> Required action: Copy out every line holding the string "sidebar" from the records below.

> Extracted entries:
--------------------------------------------------

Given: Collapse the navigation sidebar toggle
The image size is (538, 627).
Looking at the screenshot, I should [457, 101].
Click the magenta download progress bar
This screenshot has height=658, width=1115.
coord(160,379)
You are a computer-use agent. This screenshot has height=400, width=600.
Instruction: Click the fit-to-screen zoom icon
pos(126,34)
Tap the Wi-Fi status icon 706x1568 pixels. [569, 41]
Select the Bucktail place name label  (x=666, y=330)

--------------------------------------------------

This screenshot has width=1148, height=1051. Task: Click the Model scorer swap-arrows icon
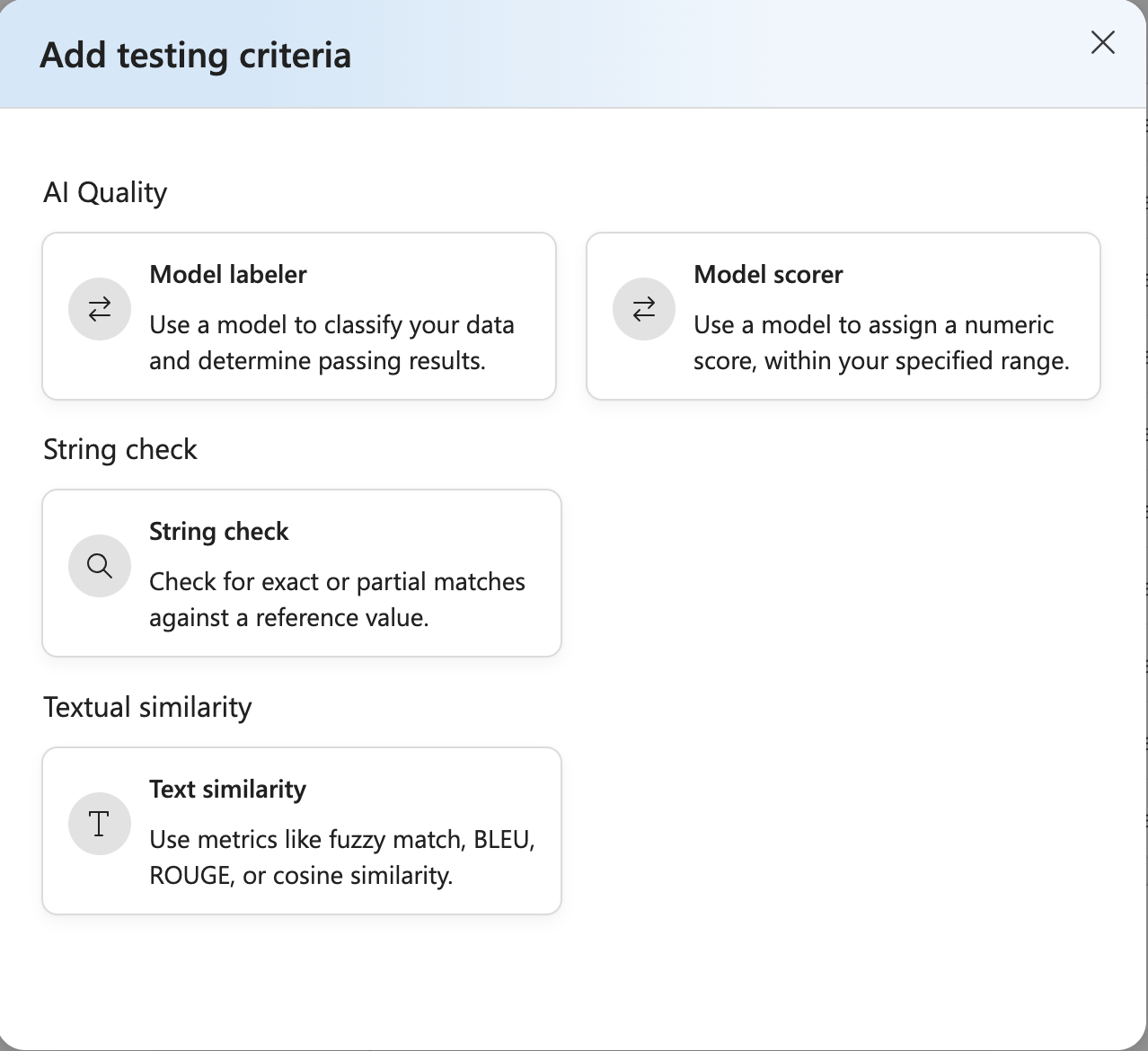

--------------------------------------------------

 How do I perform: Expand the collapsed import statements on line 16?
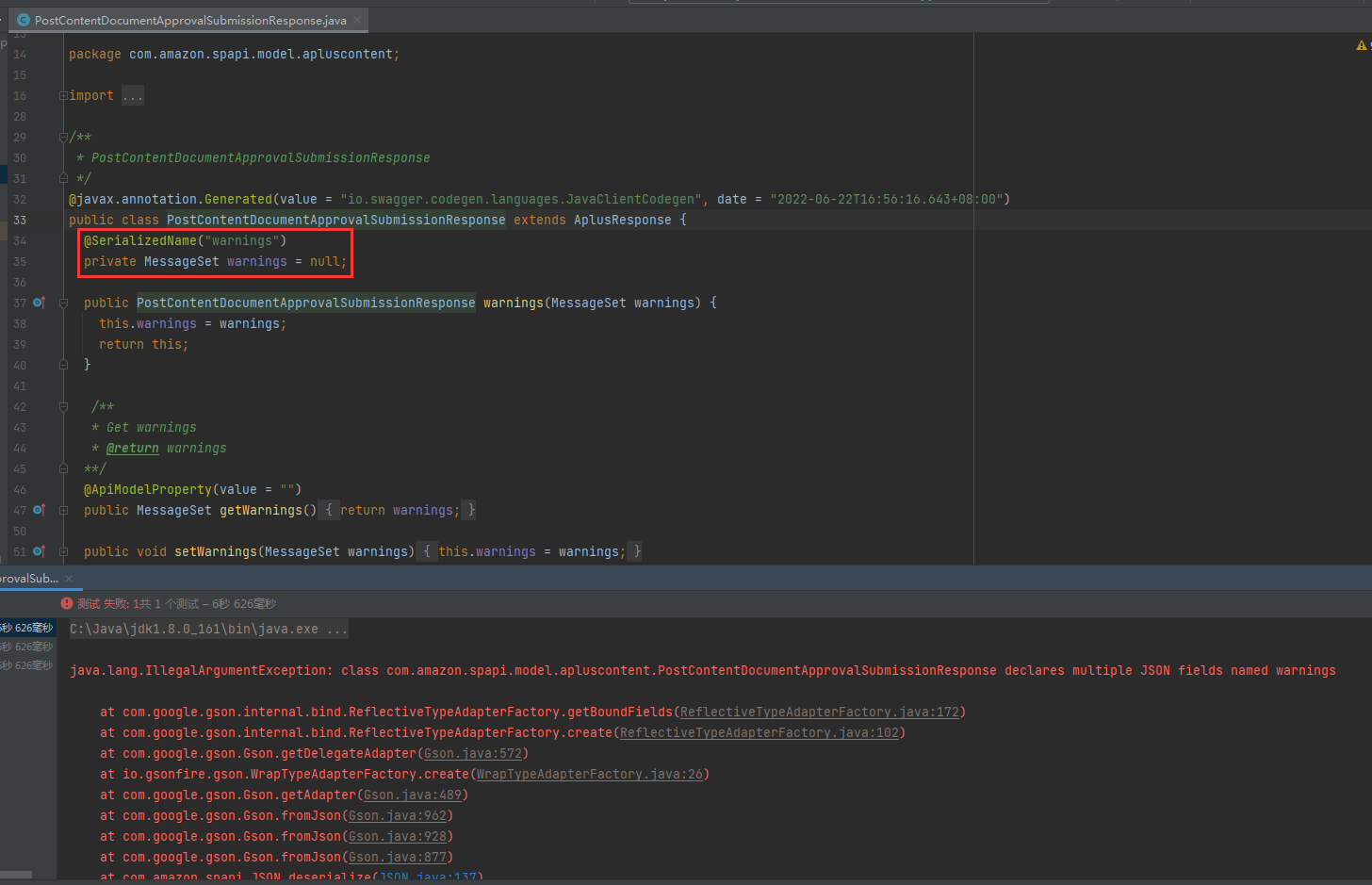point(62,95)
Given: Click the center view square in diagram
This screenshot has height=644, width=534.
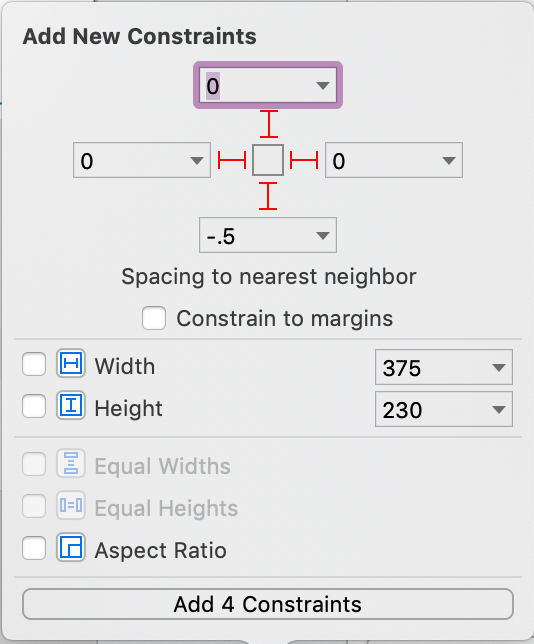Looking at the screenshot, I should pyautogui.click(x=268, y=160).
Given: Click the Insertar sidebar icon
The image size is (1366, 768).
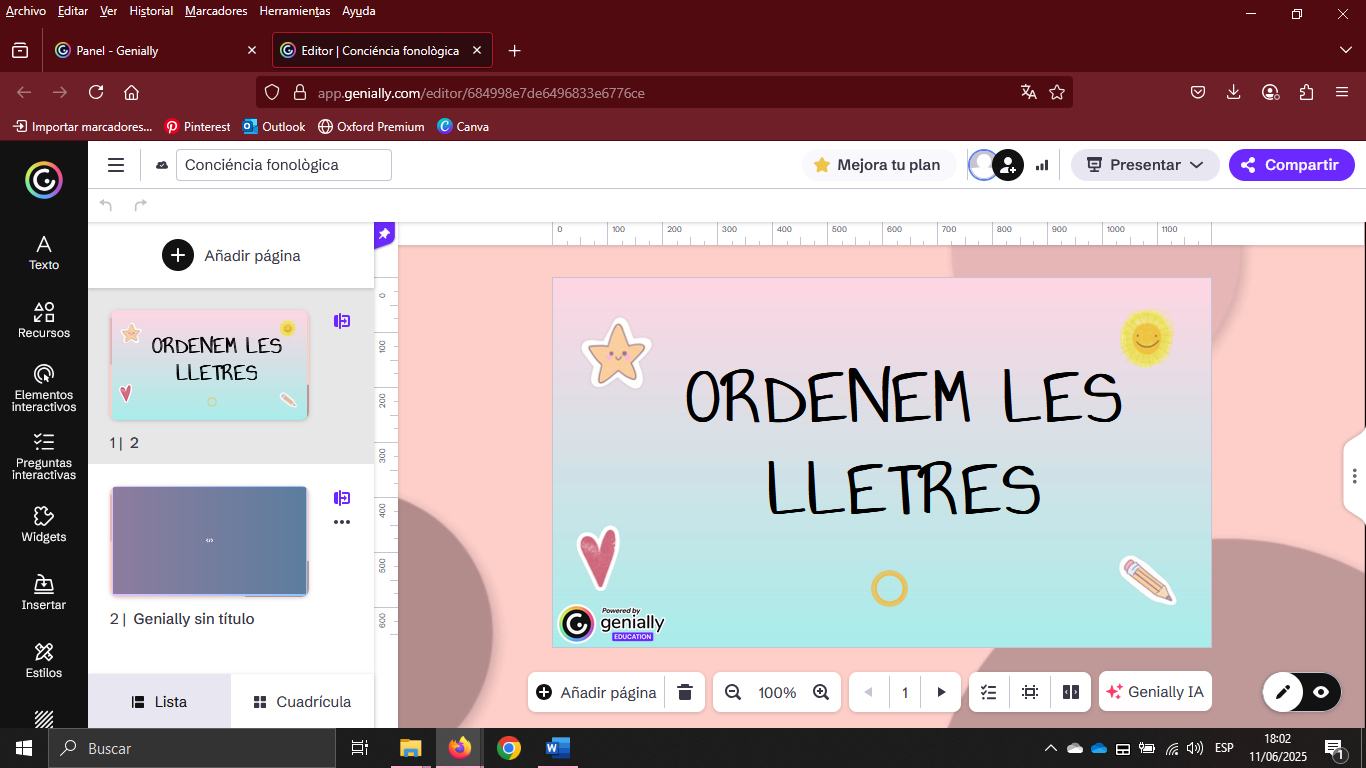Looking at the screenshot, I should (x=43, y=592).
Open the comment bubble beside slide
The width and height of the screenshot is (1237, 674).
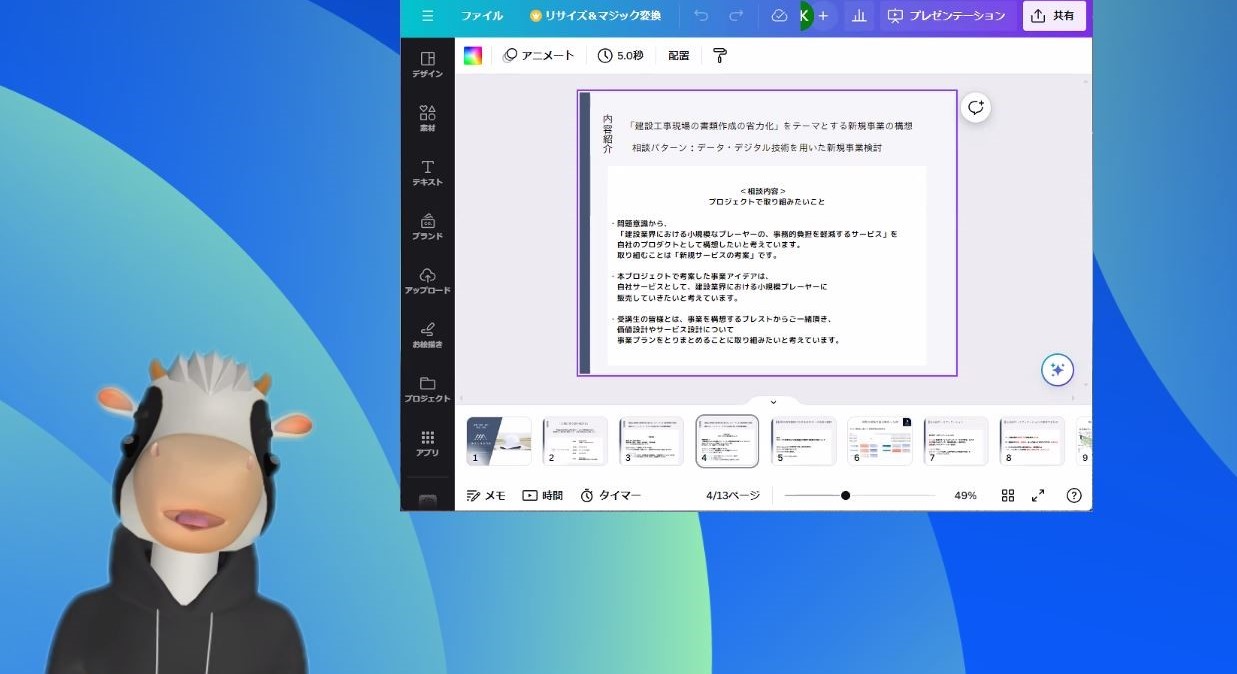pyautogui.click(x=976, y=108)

--------------------------------------------------

> Exercise answer:
Given: Collapse the navigation sidebar toggle
Given: Click the Insertar sidebar icon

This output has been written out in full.